Now EMR and Office productivity software is not exactly the same thing, but if Obamacare legislation truly had improved patient care in mind, it would have had provisions for limited EMR options for providers written into the law. I would have liked to have seen a “tire sale” ideology in place when it comes to EMR. That is, doctors would have a choice of good, better and best, because, again, variation is the enemy of quality (and in this case, patient care, too).

EMR is one of the single most critically utilized tools that doctors touch each and every day. If it’s really good EMR, it makes it easier for them to do their real job—which is to see and care for their patients. Good EMR takes the worry and excess time it takes to create well-documented patient progress notes away from physicians, freeing them to do the work of treating their patients as they were trained to do.

With too many EMR choices available to physicians—some free and some costing tens of thousands of dollars after adding up training, installation, licensing and workstation deployment and maintenance costs, if the federal government was truly interested in improving patient care and consumer choice for the long haul, it would intervene and settle upon a standard of limited EMR program selection.

All we really need is good, better and best. What’s so hard about that? In the case of both business and EMR software, too much complexity is bad while simplicity is good.

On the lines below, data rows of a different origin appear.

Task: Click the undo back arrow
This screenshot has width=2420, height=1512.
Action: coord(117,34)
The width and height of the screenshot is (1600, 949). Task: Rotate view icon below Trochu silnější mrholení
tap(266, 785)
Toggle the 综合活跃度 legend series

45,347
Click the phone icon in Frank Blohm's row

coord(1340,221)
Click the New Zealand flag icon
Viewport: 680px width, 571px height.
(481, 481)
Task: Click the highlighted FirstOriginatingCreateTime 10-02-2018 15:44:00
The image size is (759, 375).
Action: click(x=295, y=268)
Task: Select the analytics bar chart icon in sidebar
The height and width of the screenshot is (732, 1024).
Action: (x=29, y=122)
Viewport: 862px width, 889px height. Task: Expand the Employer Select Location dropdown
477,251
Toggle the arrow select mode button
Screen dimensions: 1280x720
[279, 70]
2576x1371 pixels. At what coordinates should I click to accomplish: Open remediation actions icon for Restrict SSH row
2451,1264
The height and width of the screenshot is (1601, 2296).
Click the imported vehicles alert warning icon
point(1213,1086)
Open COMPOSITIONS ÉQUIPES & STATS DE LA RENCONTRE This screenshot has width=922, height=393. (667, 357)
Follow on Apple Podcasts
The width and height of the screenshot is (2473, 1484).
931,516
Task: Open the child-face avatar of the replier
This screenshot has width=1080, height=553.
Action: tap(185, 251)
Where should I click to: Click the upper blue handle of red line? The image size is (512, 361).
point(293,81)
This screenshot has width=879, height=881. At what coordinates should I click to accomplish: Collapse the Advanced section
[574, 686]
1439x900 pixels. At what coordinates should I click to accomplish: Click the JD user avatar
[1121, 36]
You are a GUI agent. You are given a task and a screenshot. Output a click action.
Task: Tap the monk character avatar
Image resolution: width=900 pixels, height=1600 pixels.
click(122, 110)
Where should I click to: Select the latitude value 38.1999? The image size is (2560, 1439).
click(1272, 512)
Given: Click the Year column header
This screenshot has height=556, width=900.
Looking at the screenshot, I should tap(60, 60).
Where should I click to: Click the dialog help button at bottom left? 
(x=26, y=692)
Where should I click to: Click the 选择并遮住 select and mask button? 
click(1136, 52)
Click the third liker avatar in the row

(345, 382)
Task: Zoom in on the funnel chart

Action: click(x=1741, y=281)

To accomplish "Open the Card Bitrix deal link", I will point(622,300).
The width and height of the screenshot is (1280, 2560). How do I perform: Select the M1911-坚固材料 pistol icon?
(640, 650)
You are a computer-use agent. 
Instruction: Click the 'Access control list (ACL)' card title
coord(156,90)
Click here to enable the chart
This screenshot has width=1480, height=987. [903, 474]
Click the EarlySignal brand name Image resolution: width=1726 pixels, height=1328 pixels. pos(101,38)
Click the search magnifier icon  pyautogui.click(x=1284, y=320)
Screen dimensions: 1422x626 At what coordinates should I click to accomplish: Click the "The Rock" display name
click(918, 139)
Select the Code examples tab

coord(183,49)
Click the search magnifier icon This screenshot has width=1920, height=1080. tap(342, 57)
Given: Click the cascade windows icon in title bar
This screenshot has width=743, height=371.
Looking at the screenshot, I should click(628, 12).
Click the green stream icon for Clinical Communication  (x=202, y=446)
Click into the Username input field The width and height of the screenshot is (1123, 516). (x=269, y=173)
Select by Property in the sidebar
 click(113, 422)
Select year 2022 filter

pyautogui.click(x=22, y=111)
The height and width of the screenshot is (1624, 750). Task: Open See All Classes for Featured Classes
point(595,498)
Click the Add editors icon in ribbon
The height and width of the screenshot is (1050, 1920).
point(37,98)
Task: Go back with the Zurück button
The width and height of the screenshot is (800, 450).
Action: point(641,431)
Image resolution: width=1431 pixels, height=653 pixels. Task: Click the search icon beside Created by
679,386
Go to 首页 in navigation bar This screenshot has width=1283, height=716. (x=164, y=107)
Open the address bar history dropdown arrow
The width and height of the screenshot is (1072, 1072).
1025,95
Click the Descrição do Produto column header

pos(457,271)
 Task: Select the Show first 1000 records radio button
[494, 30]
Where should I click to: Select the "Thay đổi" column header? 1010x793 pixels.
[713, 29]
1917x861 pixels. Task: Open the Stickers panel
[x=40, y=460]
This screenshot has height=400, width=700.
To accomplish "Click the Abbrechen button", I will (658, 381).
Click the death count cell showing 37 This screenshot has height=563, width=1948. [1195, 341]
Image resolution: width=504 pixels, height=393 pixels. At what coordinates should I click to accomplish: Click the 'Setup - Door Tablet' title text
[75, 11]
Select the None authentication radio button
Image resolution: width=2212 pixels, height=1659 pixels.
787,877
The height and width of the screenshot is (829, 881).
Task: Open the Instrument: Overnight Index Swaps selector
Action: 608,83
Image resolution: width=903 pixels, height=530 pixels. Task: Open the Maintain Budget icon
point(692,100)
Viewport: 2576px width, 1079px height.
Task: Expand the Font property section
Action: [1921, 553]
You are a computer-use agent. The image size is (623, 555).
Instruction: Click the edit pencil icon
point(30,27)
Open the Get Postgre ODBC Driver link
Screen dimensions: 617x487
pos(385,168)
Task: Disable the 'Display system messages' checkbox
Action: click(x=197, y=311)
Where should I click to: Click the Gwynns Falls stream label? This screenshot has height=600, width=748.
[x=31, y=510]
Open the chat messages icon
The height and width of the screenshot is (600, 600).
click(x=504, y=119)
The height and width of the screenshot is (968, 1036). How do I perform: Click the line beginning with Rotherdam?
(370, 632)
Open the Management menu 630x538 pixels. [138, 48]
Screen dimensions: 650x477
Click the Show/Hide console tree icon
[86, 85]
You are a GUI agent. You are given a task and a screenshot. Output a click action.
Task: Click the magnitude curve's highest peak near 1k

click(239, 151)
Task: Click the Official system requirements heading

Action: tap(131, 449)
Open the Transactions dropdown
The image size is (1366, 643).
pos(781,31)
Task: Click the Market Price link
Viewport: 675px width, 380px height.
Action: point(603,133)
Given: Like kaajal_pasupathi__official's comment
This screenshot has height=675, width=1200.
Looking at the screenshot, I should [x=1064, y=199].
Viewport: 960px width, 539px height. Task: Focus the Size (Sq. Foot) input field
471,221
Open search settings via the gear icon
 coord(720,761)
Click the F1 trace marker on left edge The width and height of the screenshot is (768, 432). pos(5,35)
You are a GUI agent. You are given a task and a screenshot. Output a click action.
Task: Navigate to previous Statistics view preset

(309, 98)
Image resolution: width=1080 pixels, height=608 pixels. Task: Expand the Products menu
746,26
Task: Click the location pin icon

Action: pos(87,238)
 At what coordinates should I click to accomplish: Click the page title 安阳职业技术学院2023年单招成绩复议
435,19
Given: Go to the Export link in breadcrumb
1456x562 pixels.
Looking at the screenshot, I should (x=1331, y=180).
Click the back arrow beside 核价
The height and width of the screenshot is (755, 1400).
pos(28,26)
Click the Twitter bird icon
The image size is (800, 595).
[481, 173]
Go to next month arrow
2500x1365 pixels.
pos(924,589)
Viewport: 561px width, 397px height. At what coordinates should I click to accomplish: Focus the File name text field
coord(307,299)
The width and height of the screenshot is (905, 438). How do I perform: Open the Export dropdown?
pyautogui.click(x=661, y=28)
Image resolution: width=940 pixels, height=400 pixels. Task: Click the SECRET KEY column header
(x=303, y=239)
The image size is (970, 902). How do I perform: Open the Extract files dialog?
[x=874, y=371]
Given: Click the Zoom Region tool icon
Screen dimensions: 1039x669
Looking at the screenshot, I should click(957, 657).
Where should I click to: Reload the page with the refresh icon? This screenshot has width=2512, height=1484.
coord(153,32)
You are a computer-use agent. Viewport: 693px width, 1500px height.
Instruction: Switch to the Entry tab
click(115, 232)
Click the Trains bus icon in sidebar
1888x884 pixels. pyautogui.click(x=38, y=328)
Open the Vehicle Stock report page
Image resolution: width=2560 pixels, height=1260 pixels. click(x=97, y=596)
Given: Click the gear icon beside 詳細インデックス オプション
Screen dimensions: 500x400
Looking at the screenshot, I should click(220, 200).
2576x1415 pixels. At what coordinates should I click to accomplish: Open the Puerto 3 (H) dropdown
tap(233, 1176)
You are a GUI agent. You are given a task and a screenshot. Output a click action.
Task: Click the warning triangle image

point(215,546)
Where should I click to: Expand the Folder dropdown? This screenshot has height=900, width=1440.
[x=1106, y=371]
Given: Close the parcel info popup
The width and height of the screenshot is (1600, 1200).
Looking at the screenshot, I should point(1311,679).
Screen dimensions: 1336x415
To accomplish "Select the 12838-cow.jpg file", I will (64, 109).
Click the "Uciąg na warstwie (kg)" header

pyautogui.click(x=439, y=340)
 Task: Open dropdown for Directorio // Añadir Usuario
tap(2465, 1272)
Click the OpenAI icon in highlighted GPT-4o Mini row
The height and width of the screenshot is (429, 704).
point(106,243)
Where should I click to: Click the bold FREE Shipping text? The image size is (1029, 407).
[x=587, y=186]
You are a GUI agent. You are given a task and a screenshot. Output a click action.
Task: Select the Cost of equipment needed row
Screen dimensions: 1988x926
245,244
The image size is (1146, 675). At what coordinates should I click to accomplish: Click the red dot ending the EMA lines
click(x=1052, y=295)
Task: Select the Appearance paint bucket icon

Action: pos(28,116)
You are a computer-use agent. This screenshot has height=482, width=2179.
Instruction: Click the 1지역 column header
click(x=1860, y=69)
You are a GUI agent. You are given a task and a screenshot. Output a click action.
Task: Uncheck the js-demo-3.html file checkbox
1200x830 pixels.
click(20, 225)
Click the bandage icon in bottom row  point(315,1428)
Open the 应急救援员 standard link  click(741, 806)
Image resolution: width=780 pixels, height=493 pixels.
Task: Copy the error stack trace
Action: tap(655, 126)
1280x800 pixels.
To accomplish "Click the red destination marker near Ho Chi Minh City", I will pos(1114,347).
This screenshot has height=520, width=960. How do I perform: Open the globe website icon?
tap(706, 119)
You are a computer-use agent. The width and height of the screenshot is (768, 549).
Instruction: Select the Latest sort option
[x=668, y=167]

Remember, variation is the enemy of quality, and in this case, quality patient care.

Patients could have jurisdiction over copies of their own medical records, too, if they didn’t have to contend with being locked out of access to their records by proprietary systems that would cloak them in secrecy to all but a few, holding them ransom to the very people they are connected to and who rightfully own them.

None of this would be that difficult to accomplish. I’m just one voice, but if enough of them are heard in Washington, it could finally serve as evidence that better patient outcomes are truly closer to reality than political rhetoric.